Marcelo não tem todas as posições ao mesmo tempo – tem apenas uma de cada vez, e utiliza aquela que em cada momento lhe dá mais jeito.

Eu percebo a frustração dos adversários de Marcelo: pensavam que se tinham inscrito para uma corrida presidencial de primeiro mandato e estão a descobrir que entraram numa corrida de segundo. É como se os portugueses considerassem que Marcelo já exerceu o seu primeiro mandato e respectiva “magistratura de influência” aos domingos à noite na televisão, reservando-lhe o tratamento consensual que é próprio oferecer aos presidentes reeleitos. Não é uma má interpretação: entre Marcelo e Cavaco, há dúvidas legítimas sobre qual deles mais influenciou, nos últimos anos, o rumo do país. Resta-nos, portanto, aguardar pacientemente que seja entronizado em Belém, após uma passeata que só por hábito, fastio e simpatia podemos classificar como campanha eleitoral.

Por muito que lhe apontemos contradições, traições e avarias, não há volta a dar: Marcelo tem qualidades únicas e é difícil não gostar dele. Esteja de férias no iate de Ricardo Salgado ou a comer febras na Festa do Avante, é sempre o mesmo Marcelo, é sempre divertido, é sempre inteligente e é sempre genuinamente simpático. Se eu não quisesse votar em Marcelo, penso que a minha mão direita o faria por mim. A idade fez-lhe bem, a barba mefistofélica esfumou-se, ganhou ar de avô bonacheirão, e parece menos cínico e manobrista do que antigamente. Vamos ser optimistas e admitir que está mesmo menos cínico e manobrista do que antigamente – mais equilibrado, mais ponderado e menos dado à intriga. É certo que teve alguns comentários lamentáveis durante a queda do BES, mas Marcelo é como o Blob, uma massa gelatinosa que absorve tudo à sua volta.

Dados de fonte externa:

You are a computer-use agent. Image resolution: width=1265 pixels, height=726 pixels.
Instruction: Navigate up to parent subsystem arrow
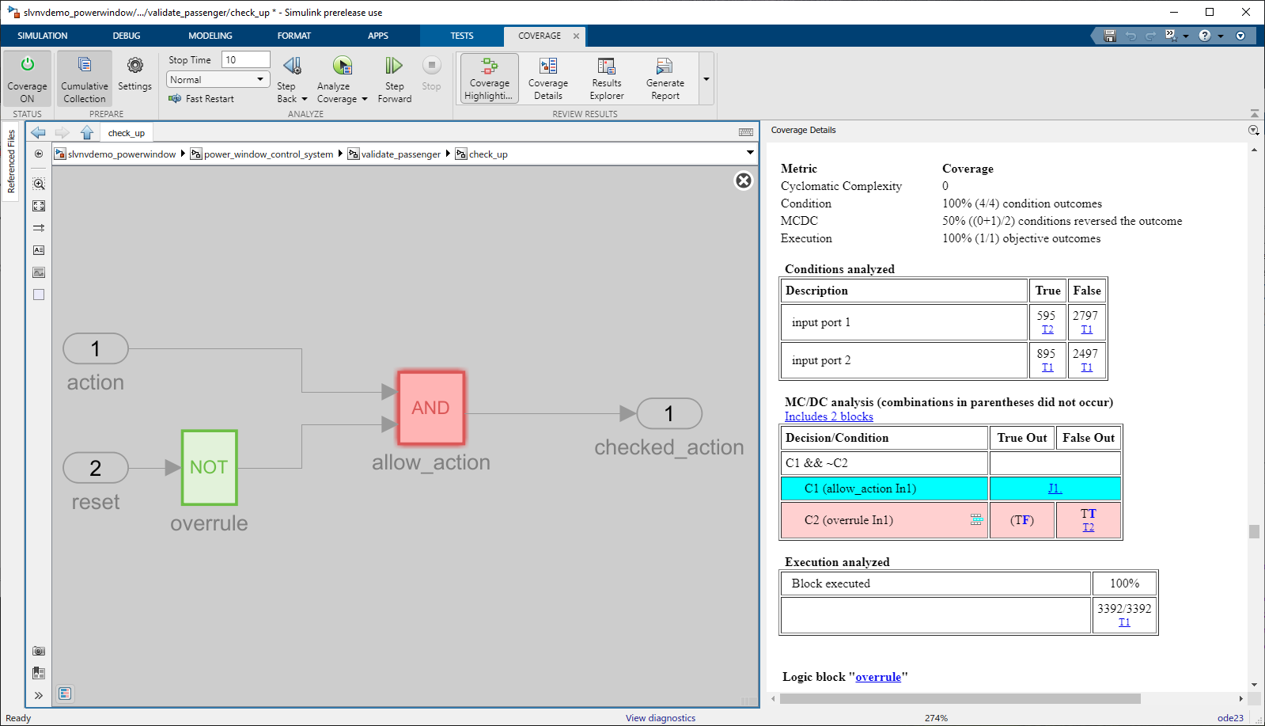[87, 133]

A velha piada de Groucho Marx – “estes são os meus princípios, e se não gostarem… bom, eu tenho outros” – aplica-se na perfeição às opiniões de Marcelo: foi tão longa e tão marcante a sua carreira de comentador que sobre toda a gente ele já disse bem e mal, já elogiou e já criticou, e sobre cada assunto já disse tudo e o seu contrário. Foi curioso ouvir Marisa Matias afirmar no debate entre ambos: “Acho que é incompatível ter todas as posições.” Mas não se trata bem de ter todas as posições. Marcelo não tem todas as posições ao mesmo tempo – tem apenas uma de cada vez, e utiliza aquela que em cada momento lhe dá mais jeito.

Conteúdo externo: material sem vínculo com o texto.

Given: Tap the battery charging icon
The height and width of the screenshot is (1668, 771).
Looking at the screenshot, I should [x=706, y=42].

E o que lhe deu mais jeito durante toda a campanha eleitoral foi uma postura que cruza o rigor mortis com a hiperactividade – o que só mostra o quanto consegue ser criativo. Marcelo anda há meses a fingir-se de morto, mas é um morto que fala muito, que não pára de aparecer, de debater. A forma que ele arranjou para não dizer nada é não se calar, é lutar pela igualdade das candidaturas, é disponibilizar-se para dezenas de debates, com todos os candidatos e, se necessário, com os seus animais domésticos. É uma deserção por excesso, até ao ponto de os debates se transformarem numa espécie de sarampo televisivo, que infecta todos os canais mas dos quais não temos qualquer interesse em nos aproximarmos.

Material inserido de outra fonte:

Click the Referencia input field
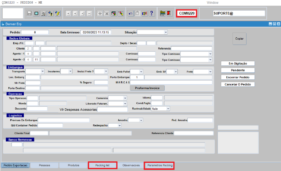 tap(192, 48)
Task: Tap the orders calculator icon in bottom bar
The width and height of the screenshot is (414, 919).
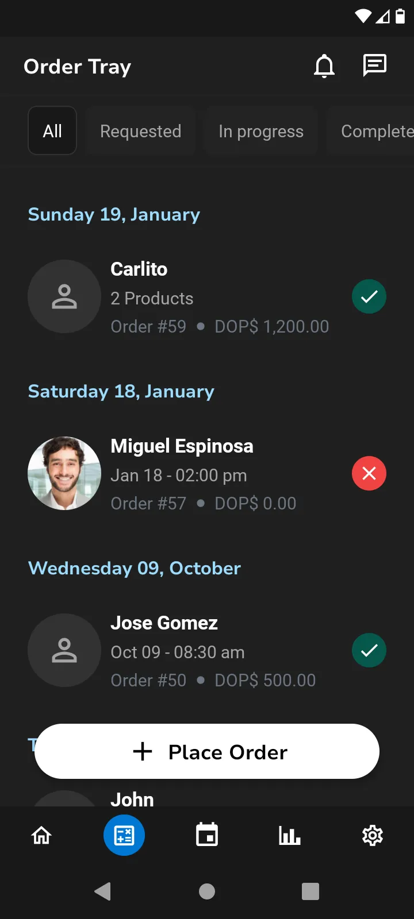Action: tap(124, 835)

A multiplicação de confrontos, conjugada com o prodígio de a sua candidatura ao centro ter, ainda assim, nove candidatos à esquerda, foi a estratégia perfeita. Eu ainda me dei ao trabalho de assistir ao debate a dez na Antena 1 e só faltou Marcelo levar um livro para se entreter entre intervenções. Mas está bem assim. Basta ver como PS, PSD e CDS desertaram destas eleições. Está toda a gente feliz por não se estar a passar nada, não é? Parabéns, senhor Presidente.